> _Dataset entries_
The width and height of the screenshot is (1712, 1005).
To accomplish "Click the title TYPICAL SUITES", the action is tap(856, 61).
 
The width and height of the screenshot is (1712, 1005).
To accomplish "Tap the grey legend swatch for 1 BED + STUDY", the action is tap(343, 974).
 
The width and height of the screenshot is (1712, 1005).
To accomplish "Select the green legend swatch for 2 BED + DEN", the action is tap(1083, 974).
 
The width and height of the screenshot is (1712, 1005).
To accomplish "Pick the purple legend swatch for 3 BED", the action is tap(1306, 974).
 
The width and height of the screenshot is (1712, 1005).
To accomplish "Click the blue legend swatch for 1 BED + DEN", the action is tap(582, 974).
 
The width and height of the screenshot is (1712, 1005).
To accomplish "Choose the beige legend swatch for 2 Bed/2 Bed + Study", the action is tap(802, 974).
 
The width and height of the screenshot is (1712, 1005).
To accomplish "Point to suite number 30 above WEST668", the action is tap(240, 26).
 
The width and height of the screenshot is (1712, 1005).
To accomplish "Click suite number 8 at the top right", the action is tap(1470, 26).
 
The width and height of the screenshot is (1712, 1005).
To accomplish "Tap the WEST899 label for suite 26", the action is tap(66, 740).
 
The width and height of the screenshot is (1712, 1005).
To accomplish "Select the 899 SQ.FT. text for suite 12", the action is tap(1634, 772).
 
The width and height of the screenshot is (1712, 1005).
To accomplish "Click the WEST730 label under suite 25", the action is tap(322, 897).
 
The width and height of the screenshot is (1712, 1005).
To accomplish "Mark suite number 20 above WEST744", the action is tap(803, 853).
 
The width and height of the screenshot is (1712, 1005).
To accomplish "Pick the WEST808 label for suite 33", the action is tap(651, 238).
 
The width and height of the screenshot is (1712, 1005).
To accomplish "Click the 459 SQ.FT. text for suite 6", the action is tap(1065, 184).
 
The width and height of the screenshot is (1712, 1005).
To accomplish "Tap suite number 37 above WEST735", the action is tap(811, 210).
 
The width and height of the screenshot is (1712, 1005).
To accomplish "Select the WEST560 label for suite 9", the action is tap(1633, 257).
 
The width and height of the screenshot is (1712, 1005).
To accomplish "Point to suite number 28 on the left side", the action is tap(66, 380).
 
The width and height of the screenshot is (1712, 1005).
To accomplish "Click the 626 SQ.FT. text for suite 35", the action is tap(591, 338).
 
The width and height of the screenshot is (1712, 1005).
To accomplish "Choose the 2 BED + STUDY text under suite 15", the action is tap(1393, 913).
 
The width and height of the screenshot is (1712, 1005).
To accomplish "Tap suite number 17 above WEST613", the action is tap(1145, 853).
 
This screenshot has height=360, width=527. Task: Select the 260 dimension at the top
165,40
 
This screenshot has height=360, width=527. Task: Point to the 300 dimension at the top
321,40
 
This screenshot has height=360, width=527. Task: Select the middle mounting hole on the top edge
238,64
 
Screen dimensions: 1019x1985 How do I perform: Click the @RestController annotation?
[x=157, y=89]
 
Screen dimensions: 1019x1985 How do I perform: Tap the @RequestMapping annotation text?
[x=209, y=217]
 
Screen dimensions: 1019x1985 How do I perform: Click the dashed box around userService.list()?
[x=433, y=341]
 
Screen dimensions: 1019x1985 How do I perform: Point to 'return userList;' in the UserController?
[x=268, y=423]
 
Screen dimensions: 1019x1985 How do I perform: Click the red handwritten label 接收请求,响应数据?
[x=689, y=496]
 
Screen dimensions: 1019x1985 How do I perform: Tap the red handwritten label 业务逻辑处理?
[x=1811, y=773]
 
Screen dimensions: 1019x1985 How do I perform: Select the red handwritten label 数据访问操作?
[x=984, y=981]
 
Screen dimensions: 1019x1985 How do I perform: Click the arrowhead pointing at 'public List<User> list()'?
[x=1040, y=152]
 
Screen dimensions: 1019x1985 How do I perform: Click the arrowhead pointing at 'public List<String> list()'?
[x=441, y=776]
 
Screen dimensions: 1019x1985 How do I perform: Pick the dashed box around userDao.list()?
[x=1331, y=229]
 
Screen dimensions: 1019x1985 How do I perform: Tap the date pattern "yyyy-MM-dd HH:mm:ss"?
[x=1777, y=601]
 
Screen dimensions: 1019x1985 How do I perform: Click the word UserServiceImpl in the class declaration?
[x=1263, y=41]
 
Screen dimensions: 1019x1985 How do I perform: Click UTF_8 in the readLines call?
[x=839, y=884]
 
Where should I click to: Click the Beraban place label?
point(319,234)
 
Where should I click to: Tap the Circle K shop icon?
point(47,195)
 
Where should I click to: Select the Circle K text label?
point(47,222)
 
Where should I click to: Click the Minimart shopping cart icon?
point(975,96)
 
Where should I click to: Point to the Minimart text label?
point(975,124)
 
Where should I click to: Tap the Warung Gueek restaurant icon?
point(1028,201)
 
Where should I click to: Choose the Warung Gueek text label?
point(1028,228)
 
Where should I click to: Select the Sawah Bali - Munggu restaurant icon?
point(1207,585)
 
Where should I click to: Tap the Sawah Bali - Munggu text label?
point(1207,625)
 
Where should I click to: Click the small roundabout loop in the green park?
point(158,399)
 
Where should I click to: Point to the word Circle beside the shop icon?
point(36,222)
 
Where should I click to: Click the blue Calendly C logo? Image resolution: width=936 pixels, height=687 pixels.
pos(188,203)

> _Aim_
Could you rewrite the records from the line with "Where should I click to: Choose" through the end of the records, changing "text label" to "name label" and leaving everything else as it is?

> _The response_
Where should I click to: Choose the Warung Gueek name label?
point(1028,228)
 
Where should I click to: Select the Sawah Bali - Munggu restaurant icon?
point(1207,585)
 
Where should I click to: Tap the Sawah Bali - Munggu name label?
point(1207,625)
 
Where should I click to: Click the small roundabout loop in the green park?
point(158,399)
 
Where should I click to: Point to the word Circle beside the shop icon?
point(36,222)
 
Where should I click to: Click the blue Calendly C logo? Image resolution: width=936 pixels, height=687 pixels.
pos(188,203)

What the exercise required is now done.